• Fragmento del texto:
El personaje arruina la vida de la protagonista al tiempo que le da sentido proporcionándole la mejor parte. Y le aporta romanticismo, esa gran palabra. Leí sobre Klaus Barbie y sobre la vida oculta de algunos nazis que vivían en Sudamérica: lavando el coche los domingos, celebrando la Navidad con los vecinos. Se integraban completamente en la sociedad. Y su horrendo pasado quedaba oculto. Eso me fascinaba.
¿Hubiera podido escribir un libro así hace 50 años? El papel del criminal fascinante lo hubiera tenido un hombre con doble vida. Pero por el tipo de mundo tan brutalmente bélico de hoy –refugiados a los que no dejamos entrar, gente que lo abandona todo, camina miles de kilómetros y no encuentra otra oportunidad– quería escribir un libro que incluyera mis viejos temas: la importancia del amor y un tema relevante. Somos testigos de lo que no queremos ver. Ese es el andamio en el que cuelgo la historia humana: el mundo que me rodea.
“Si compras un canario, debes dejarlo cantar”, es la maravillosa explicación que da un anciano sobre su joven y adúltera esposa. En una ocasión estaba con mis hijos y un hombre comentó eso sobre su mujer. Ellos no entendieron lo que quería decir porque tenían 12 años.
“El poder sobre uno mismo no puede venir de fuera. Lo tiene que buscar uno en sí mismo”.
¿Qué tipo de sociedad somos si nos tiene que recordar que el amor es algo sagrado? La gente se olvida. Ahora en el mundo hay más dinero. Pero la vida es más difícil. Eso hace que se perciba el amor como algo pasado de moda. Mi hijo Sasha se casó tarde y a través de él conocí a mucha gente joven. Se mueren por amar, pero no encuentran amor en los bares porque no se atreven ni a pensarlo. ¿Sabe por qué? Por esa palabra tan horrible y tan sobreutilizada: no es cool mostrar tus emociones. Lo cool es hacerlas desaparecer. Hemos llegado a pensar en el amor como en algo hueco cuando es lo más profundo a lo que podemos aspirar. Hablo de amar a un hombre, a una mujer, a un animal, a un progenitor, a un héroe o a un escritor, lo que sea.
¿Y cuál es su visión del Brexit? Un desastre; económica, social y espiritualmente, un error total. Sucedió que [David] Cameron abrió algo que no había previsto. La gente a favor del Brexit, que odia a los extranjeros, fue mucho más activa y vociferante, además de groseramente mentirosa. Boris Johnson y su corte tenían unos autobuses con un eslogan: “Con los millones que pagamos a Europa se podrían construir muchos hospitales”. Esa información era falsa. Pero el eslogan no se borró de los autobuses hasta un minuto antes del final de la campaña. El enfado da más fuerza que la tranquilidad.

• Tarea pendiente: Copia de nuevo el pasaje del fragmento que empieza en "El personaje arruina" y termina en "Eso me fascinaba.", actualizándolo con "los sábados" en lugar de "los domingos".

Datos de origen:
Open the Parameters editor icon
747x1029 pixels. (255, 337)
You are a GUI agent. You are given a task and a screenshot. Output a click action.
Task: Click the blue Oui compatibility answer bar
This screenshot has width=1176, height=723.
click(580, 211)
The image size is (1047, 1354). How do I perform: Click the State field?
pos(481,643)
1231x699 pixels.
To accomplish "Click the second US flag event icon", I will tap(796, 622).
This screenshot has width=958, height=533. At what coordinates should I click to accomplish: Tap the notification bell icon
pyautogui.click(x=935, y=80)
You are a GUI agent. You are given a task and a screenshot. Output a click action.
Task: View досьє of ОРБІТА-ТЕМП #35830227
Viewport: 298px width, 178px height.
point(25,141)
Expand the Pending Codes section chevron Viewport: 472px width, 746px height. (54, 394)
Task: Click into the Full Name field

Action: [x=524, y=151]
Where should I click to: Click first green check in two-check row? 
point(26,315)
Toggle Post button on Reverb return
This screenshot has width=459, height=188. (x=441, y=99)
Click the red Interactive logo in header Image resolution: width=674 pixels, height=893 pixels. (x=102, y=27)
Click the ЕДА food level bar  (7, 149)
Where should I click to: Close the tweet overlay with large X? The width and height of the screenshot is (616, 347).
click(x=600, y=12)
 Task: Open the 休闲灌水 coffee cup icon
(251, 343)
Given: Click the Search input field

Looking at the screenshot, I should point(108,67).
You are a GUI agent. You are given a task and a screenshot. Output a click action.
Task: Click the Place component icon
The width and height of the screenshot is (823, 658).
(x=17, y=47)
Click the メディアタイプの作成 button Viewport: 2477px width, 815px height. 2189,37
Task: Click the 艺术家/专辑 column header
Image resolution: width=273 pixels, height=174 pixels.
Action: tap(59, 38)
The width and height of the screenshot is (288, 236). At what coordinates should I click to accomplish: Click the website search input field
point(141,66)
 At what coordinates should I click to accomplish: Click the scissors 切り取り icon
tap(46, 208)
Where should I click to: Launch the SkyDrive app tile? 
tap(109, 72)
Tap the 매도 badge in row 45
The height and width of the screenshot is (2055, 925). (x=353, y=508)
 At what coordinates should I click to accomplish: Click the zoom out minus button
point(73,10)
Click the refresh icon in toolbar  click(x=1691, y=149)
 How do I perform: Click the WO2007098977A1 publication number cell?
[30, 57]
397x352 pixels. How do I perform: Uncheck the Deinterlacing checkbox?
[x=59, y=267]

• Solución:
El personaje arruina la vida de la protagonista al tiempo que le da sentido proporcionándole la mejor parte. Y le aporta romanticismo, esa gran palabra. Leí sobre Klaus Barbie y sobre la vida oculta de algunos nazis que vivían en Sudamérica: lavando el coche los sábados, celebrando la Navidad con los vecinos. Se integraban completamente en la sociedad. Y su horrendo pasado quedaba oculto. Eso me fascinaba.